第431話 安達弾VS万場弟①
安達が打席に立つ様子を見ながら、戸次監督は冷静にこの打席の勝負の行方を分析していた。
(安達弾……ほんまどえらいバッターやわ。明らかに実力が高校生離れしとる。こいつならもしかしたら、うちの万場兄弟の無敵のサイドスローをも打ち破る可能性がないとは言い切れん。しかし、それはあくまでこの試合を通しての話。ことこの最初の打席だけに限れば、まあ十中八九浩二が抑えるやろな。いかに安達が凄いバッターとは言え、初見からあのサイドスローの投球を捉えられるとは思えん。まあ厳密に言えば、1年前の練習試合で対戦しとるから初見ではないんやけどな)
そんな分析をされているとはつゆ知らず、安達は静かに闘志を燃やしていた。
(約1年前、俺は練習試合であいつにあっけなく三球三振に抑えられてしまった。それも初めて対戦する左のサイドスローにビビりまくって、尻餅を2度もつかされて。俺の野球人生の中でも、あれだけの屈辱を味わされたは初めての経験だった。もうあんな思いをするのはまっぴらごめんだ。絶対にリベンジを果たしてやる!)

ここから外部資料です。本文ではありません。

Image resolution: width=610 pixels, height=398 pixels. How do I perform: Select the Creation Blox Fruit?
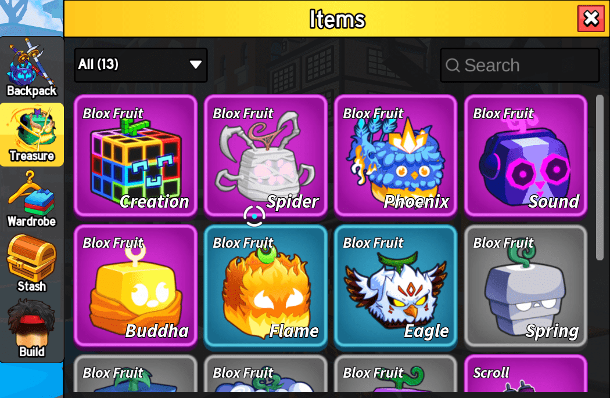(x=136, y=155)
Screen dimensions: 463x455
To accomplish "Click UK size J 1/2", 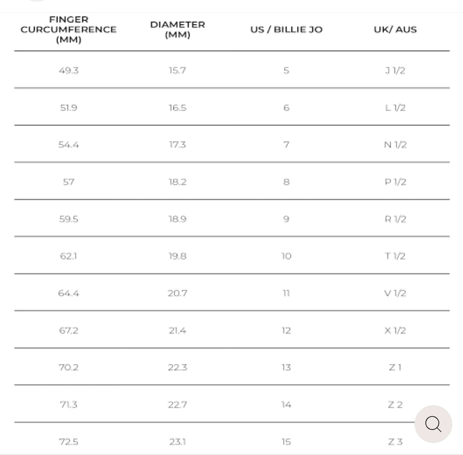I will (395, 70).
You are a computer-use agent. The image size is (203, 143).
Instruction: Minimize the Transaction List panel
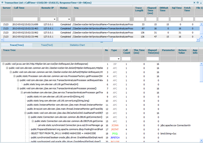[x=201, y=3]
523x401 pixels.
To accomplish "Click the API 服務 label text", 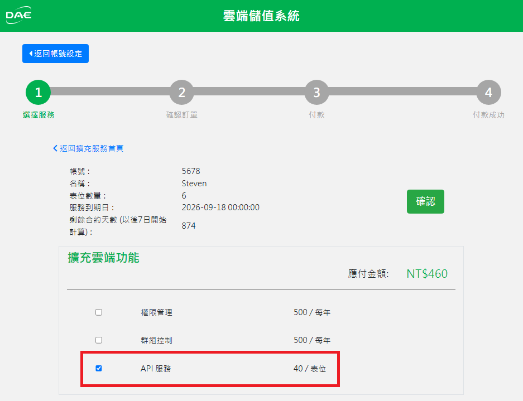I will pyautogui.click(x=156, y=369).
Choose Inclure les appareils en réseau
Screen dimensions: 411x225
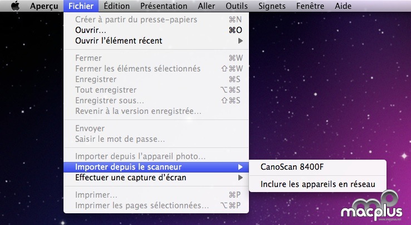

万場弟に対してここまで思い入れがある安達とは対照的に、万場弟の方はというと特に安達に対して何の感情も抱くことのないまま、いつも通り淡々と投球フォームに入っていた。そんな落ち着き払った万場弟の様子を見て、戸次監督も安心し切っていた。
(お前ら兄弟がいつも通りの投球を普通にできさえすれば、例え相手が安達だろうが初見ではまずヒットすら打てへんやろ。それどころか、バットに当てることすら困難……)
戸次監督がそんなことを考えていた矢先、その考えを根底から覆す事態が巻き起こった。
「カキーン!!!」
バットに当てることすら困難、そう思われていた万場弟の初球を、安達はいきなり捉えたのだった。ちなみに、安達の打った球は奇しくも1年前の練習試合で安達が万場弟に初めて尻餅をつかされたのと同じ、内角高めいっぱいへのカーブだった。